2. Great 2013 share-price performance
BoNY shareholders are off to a strong start for 2013, with a year-to-date gain of 6.10%. B of A shareholders can only dream of a return like that this year; they've only seen a gain of 0.33% so far.

3. Attractive valuation
BoNY's price-to-book ratio is 0.94, which is right in the pocket. A P/B of 0.94 tells me the bank is a bit undervalued, but not too much -- not enough to raise any red flags. The idea here is, buy with a P/B of right around 1, and sell when and if P/B reaches 2.0.

B of A's P/B is 0.60. That's the kind of number -- especially post subprime-lending boom -- that raises red flags for me.

4. Great fourth-quarter performance
BoNY grew its 2012 Q4 earnings by 25.70% year over year, on revenue growth of just 4.6%. Now that's bang for your banking buck. This is very comparable to Citigroup's (C 0.26%) fourth-quarter performance: a 25.10% increase on net earnings on 5% earning's growth. Citi is another big bank that's underrated as an investment.

5. BoNY pays a decent dividend
JPMorgan Chase
(JPM 0.65%) may pay 2.4% -- lovely for one of the big banks -- but BoNY's 1.8% is respectable, and easily beats B of A's 0.3%, Citi's 0.1%, and even Goldman Sachs' 1.3%.

6. Fabulous stress-test results
The Federal Reserve has just released the first results of its 2013 stress tests: The Tier 1 common-ratio results, which measures capital as a share of risk-weighted assets. This ratio tells you how well the bank would perform in a severe economic downturn.

The Fed's minimum Tier 1 ratio is 5%, and BoNY's was a whopping 13.2%, easily surpassing JPMorgan's 6.3%, B of A's 6.8%, Citi's 8.3%, and even Wells Fargo's (WFC 2.73%) 7%. 

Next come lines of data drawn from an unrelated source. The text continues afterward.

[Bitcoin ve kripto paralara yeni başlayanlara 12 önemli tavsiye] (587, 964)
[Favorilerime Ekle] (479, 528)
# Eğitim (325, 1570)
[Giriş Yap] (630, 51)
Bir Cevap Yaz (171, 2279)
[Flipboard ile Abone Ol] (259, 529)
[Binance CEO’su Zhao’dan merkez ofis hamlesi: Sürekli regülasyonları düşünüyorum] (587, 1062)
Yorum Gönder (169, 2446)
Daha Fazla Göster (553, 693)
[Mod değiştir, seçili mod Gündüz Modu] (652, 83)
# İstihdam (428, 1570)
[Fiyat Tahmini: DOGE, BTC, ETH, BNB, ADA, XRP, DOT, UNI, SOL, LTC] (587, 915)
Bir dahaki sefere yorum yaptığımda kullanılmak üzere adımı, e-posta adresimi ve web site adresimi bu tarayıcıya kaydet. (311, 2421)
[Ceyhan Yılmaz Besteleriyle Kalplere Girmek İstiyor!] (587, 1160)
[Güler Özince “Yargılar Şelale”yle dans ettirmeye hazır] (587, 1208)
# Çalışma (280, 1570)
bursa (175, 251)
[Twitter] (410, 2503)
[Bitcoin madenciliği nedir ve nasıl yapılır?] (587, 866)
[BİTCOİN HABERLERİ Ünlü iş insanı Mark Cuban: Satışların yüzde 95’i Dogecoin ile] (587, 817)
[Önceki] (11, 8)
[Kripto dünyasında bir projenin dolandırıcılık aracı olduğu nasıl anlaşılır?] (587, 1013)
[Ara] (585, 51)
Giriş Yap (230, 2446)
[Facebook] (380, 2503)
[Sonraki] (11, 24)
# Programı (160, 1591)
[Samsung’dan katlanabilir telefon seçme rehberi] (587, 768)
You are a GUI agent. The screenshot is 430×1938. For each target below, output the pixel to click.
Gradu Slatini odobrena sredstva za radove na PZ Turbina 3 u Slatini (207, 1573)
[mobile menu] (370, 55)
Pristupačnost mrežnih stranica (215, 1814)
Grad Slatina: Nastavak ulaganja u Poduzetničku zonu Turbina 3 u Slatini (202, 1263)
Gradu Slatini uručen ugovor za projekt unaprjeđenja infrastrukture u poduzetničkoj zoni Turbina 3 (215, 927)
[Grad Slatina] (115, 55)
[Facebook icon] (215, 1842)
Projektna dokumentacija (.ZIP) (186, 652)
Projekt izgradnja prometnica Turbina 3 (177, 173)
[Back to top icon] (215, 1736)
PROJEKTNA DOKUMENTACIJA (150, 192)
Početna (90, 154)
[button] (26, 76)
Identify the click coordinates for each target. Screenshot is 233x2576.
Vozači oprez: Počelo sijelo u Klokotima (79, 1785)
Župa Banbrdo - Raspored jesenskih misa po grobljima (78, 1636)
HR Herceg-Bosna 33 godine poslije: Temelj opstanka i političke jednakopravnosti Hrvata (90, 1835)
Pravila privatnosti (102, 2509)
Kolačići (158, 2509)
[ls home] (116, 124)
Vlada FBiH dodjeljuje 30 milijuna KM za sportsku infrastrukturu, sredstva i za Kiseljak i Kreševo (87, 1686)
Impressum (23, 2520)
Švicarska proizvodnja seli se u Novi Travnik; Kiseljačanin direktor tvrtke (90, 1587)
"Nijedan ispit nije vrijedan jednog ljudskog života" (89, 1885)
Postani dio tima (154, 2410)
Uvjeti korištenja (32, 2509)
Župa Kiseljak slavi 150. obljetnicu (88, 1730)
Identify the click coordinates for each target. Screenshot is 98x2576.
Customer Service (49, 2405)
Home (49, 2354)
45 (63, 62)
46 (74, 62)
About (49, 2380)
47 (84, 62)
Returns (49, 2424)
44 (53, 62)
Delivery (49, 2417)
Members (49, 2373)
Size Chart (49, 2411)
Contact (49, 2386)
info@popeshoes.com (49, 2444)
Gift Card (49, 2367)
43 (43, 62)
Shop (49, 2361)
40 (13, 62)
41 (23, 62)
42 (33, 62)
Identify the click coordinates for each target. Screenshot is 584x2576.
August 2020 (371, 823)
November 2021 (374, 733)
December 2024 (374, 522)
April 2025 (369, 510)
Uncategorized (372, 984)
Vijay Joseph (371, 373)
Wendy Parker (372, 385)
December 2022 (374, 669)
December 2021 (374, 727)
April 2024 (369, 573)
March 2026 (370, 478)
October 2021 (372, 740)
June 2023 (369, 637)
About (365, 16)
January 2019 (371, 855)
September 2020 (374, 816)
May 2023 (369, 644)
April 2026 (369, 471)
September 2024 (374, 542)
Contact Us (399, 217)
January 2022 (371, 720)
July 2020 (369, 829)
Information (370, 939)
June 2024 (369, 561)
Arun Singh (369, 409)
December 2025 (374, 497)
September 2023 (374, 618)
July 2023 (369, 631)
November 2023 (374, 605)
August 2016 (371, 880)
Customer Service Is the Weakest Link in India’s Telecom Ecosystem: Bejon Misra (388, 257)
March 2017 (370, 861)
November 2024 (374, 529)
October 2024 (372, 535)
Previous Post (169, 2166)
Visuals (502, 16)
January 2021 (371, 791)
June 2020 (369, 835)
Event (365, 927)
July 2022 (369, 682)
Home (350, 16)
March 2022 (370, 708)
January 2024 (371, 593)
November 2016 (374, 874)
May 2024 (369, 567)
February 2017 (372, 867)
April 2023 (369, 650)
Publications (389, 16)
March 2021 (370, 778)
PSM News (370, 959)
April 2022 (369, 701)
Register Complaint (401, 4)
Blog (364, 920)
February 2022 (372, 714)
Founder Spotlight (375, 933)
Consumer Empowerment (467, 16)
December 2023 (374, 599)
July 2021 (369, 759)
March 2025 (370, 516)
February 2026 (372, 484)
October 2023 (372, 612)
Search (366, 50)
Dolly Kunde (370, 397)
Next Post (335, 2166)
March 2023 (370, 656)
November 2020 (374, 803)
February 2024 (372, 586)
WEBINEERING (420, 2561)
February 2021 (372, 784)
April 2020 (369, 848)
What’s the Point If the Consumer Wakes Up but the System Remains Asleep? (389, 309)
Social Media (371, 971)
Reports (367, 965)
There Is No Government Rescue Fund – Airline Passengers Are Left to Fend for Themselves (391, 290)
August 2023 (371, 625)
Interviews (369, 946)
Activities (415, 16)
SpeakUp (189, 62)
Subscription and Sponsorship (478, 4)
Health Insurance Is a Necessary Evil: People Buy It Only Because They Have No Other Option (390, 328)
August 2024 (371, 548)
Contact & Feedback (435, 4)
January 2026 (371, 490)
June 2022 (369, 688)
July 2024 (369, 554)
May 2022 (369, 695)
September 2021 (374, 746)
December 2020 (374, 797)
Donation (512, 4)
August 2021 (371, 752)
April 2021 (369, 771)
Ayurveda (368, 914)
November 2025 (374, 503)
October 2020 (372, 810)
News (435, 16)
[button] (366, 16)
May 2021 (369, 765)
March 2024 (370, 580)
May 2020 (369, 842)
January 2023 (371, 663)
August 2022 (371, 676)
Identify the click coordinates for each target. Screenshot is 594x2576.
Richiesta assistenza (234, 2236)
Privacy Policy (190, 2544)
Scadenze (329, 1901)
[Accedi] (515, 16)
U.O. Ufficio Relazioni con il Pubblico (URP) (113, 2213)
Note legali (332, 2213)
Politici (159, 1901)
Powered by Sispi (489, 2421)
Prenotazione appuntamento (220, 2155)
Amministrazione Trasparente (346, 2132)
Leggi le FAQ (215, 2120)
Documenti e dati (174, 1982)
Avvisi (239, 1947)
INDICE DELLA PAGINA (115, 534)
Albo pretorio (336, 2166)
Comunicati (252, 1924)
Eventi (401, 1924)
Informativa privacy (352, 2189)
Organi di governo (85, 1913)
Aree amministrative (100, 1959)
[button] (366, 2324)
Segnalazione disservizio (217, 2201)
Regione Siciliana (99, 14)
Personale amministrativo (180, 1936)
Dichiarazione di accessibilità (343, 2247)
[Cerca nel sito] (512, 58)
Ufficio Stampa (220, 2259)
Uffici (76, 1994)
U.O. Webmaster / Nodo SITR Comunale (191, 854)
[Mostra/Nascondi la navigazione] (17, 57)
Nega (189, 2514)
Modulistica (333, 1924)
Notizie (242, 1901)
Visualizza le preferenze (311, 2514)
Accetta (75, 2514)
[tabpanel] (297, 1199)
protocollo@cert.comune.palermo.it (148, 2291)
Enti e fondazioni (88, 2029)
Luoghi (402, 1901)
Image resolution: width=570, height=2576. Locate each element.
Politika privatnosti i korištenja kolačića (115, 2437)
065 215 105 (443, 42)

7. Increased asset-servicing and investment-management revenues
As increased post-crisis regulation begins to bite, and banks have to find new and less risky ways to make money, some -- including Goldman and Citi -- are turning to old standbys such as asset and investment management.

With a fourth-quarter 7% year-over-year increase in asset-servicing fees, and a 17% year-over-year increase in investment-management fees, BoNY is taking making significant progress down this increasingly important revenue trail. 

Final Foolish thought
There you have it -- seven easy metrics to help get your head around BoNY, a big American bank that doesn't get the attention it deserves.